Movement, Intervention, and Gratification

The rehab industry is a revolving door of ideas, old ideas resurface while new “innovative” techniques continue to rapidly be developed. Which of these ideas gain the interest of the community is dependent upon the upcoming era of clinicians, who tend to make the most noise. However I caution listening to this noise without the filter of your model to help guide your clinical application. Clinician’s tend to seek continuing education courses to add another “tool” to their tool box to “fix their patients”. The current trend is to pursue the techniques or models that can yield instant gratification and allow them the ability to “show off” their most recent magic trick on a social media platform. The ability to restore ROM, flexibility, or create acute movement competency means nothing without context or meaning to a patient. These non-contextual improvements tend to leave patients with transient results.

Problem: Clinicians seeking instant gratification.

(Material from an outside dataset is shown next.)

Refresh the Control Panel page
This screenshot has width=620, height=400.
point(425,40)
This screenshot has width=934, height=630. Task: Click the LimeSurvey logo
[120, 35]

  1. Acute patient mobility, flexibility, or movement pattern improvements

  2. Social media presence.

Need: Better understanding.

  1. Application of technique/model of thinking.

  2. Importance/role of DELAYED gratification

Solution: Focus your Lense

  1. Find a mentor and ask questions

  2. Recognize and prioritize your patient’s wants and needs over your own

So remember repositioning exercises, movement resets, or the alike are all aimed at recapturing movement, however; they are only a transient unless followed by repeated exposures of mechanical stress to create lasting adaptations. Fundamentally these types of exercise can be seen as low barrier activities attempting to improve the internal awareness of one’s system. They provide information on how the body contracts (compresses) and relaxes (expands) musculature to alter pressure and fluid dynamics, but do very little for creating true movement competency and confidence for sustained adaptation.